◆ **Provided passage**
[Start of section]

Noteworthy

  • By Riley Redgate
  • Harry N. Abrams
  • 400 pp.
  • Reviewed by Monica Hogan
  • July 1, 2017

A young girl struggles to stand out while hiding in plain sight.

Noteworthy

Riley Redgate’s young-adult novel Noteworthy uses the competitive world of a cappella singing to explore universal coming-of-age themes such as pursuing dreams, crafting identity, and yearning to belong.

Budding singer Jordan Sun craves the spotlight, but she’s not above fading into the background when people speculate about why she broke up with her boyfriend, or why she doesn’t have the money to keep pace with the rest of her boarding-school cohort.

A Chinese-American scholarship student studying theater at a prestigious arts school in Upstate New York, Jordan needs a starring role in a major production to fill out her résumé and to prove to her mother that flying back and forth from San Francisco is worth the expense to a family with a history of relying on food stamps.

But at the start of her junior year, Jordan is passed over once again for even a walk-on role in the high school musical. The only opportunities left to her are for Greek monologues and experimental one-act plays.

When Jordan sees a call for an opening in a boys’ a cappella group called the Sharpshooters, she decides she has nothing to lose. She borrows a wig and a set of male clothes from the drama department, lowers her voice, calls herself a boy named Julian, and auditions as a tenor 1.

After she’s initiated into the group, she’s determined to pose as a boy long enough to help the Sharpshooters win a spot touring Europe with a celebrated pop star. The school-wide a cappella competition is slated for early December.

Cue the ticking clock.

Maintaining her charade for three months requires unbelievably good fortune, but the author does a good job of giving Jordan cover. By the luck of the draw, Jordan wins a coveted single dorm room for the year. She takes theater classes in the halls of campus opposite those of the music department, where most of the boys in the a cappella group study. And she hasn’t maintained close ties with her former female roommates. Perhaps nobody from one world will recognize her in the other.

The trope of girl posing as boy is tried and true, with tales told by everyone from Shakespeare (As You Like It) to Isaac Bashevis Singer (Yentl the Yeshiva Boy). In posing as Julian, contemporary Jordan receives aid that her predecessors didn’t have access to; namely, online crossdressing tips.

[End of section]

◆ **Supplied entries**
[Start of section]

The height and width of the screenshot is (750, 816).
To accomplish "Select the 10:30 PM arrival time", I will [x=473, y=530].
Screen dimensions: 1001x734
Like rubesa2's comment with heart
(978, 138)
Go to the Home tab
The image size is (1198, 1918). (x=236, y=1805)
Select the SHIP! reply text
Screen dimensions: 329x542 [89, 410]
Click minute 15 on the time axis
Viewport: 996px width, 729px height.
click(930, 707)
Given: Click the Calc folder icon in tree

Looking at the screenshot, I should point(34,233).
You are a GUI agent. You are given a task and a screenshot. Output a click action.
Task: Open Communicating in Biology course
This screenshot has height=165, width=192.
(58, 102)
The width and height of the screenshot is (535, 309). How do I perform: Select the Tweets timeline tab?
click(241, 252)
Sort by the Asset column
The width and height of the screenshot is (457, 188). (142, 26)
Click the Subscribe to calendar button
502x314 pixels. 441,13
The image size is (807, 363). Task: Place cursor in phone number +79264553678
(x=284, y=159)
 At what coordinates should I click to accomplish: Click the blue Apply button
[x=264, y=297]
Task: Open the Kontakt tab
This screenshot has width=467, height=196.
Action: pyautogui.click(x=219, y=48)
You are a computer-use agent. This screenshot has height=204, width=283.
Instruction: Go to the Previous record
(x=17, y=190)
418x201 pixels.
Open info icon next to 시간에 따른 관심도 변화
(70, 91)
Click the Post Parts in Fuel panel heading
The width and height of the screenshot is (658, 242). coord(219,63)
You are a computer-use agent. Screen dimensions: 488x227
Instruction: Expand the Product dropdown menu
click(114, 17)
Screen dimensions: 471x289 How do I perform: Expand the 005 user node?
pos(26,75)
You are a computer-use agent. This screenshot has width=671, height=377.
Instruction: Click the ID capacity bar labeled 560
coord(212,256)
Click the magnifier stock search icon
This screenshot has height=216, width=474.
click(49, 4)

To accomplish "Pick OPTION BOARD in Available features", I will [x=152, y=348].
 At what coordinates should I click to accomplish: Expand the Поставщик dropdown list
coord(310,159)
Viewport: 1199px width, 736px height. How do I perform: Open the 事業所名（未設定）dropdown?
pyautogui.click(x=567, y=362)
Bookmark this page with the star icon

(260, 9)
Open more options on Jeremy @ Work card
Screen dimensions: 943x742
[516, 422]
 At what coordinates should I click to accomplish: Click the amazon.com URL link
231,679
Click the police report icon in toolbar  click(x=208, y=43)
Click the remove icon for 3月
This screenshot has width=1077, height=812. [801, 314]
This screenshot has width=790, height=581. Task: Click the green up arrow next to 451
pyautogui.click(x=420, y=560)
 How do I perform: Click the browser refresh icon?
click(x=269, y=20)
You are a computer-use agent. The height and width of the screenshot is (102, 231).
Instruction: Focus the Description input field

[End of section]

◆ **Using the information**
1. In the Noteworthy book review, what name does Jordan go by when she auditions for the Sharpshooters?
2. Write the next part of the Noteworthy book review, starting after its final sentence.

◆ **Answers**
1. Julian

2.
After she does a search for ways to flatten her chest, Jordan finds herself on a site for transgender youth transitioning from female to male. Her first reaction is the guilt of voyeurism and appropriation. “I felt like I’d edged into a place that was not mine,” she says.

She worries that if she’s caught in a lie, other members of the a cappella group might carry their anger at her “over into a situation with someone trans who was just living their life.” Her art-school classmates are so overwhelmingly liberal, however, that she can’t imagine anyone on campus having such a reaction.

“Or anywhere, really. It was a strange thing to have an opinion on anyone else’s existence.”

As Julian begins to bond with the Sharpshooters and sees them as friends and individuals rather than merely a means to an end, Jordan feels another form a guilt, that of holding her true self back from those who are sharing themselves.

When a misunderstanding leads her friend to come out to her as gay, Jordan stays mum about her own gender and sexual fluidity. She’s constantly evaluating how she’s being perceived, how close she is to being found out.

The novel’s setting is lovely and detailed, with moody descriptions of an aging campus and its decades of meticulous upkeep and quiet disrepair. The Sharpshooters’ rival group, the Minuets, meets in a long-abandoned movie theater tucked into the woods on the far edge of campus, and there is real menace in the scenes that play out there.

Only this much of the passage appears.